Exercise description |
Among the records that follow, find each line holding the word "agent" and copy it.

:: Data for review ::

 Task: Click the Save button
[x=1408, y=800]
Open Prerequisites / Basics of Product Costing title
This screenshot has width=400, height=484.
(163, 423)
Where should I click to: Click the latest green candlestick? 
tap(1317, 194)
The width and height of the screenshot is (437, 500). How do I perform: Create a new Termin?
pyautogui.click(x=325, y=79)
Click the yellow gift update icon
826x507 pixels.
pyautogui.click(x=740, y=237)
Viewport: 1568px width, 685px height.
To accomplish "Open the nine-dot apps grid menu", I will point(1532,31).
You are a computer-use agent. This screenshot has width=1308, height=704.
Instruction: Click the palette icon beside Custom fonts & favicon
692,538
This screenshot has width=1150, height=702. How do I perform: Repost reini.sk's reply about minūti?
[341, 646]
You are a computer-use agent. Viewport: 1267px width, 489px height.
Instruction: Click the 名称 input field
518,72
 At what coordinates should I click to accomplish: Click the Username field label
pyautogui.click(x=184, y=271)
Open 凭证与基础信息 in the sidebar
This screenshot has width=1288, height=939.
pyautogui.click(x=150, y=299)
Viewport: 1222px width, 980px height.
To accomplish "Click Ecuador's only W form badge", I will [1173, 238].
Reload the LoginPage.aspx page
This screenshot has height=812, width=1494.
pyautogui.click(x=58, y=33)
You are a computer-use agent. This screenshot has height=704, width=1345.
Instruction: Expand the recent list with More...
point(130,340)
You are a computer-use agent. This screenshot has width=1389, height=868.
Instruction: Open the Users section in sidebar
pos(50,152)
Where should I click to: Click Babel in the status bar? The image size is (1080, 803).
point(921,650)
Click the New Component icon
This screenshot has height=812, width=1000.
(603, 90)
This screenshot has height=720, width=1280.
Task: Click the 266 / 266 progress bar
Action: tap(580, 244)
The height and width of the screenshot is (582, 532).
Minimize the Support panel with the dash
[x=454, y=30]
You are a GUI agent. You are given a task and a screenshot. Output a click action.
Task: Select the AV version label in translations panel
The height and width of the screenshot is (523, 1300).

:::

Result for this task |
You are a computer-use agent. This screenshot has width=1308, height=704.
You are a computer-use agent. Viewport: 1267px width, 489px height.
You are a computer-use agent. This screenshot has height=704, width=1345.
You are a computer-use agent. This screenshot has width=1389, height=868.
You are a GUI agent. You are given a task and a screenshot. Output a click action.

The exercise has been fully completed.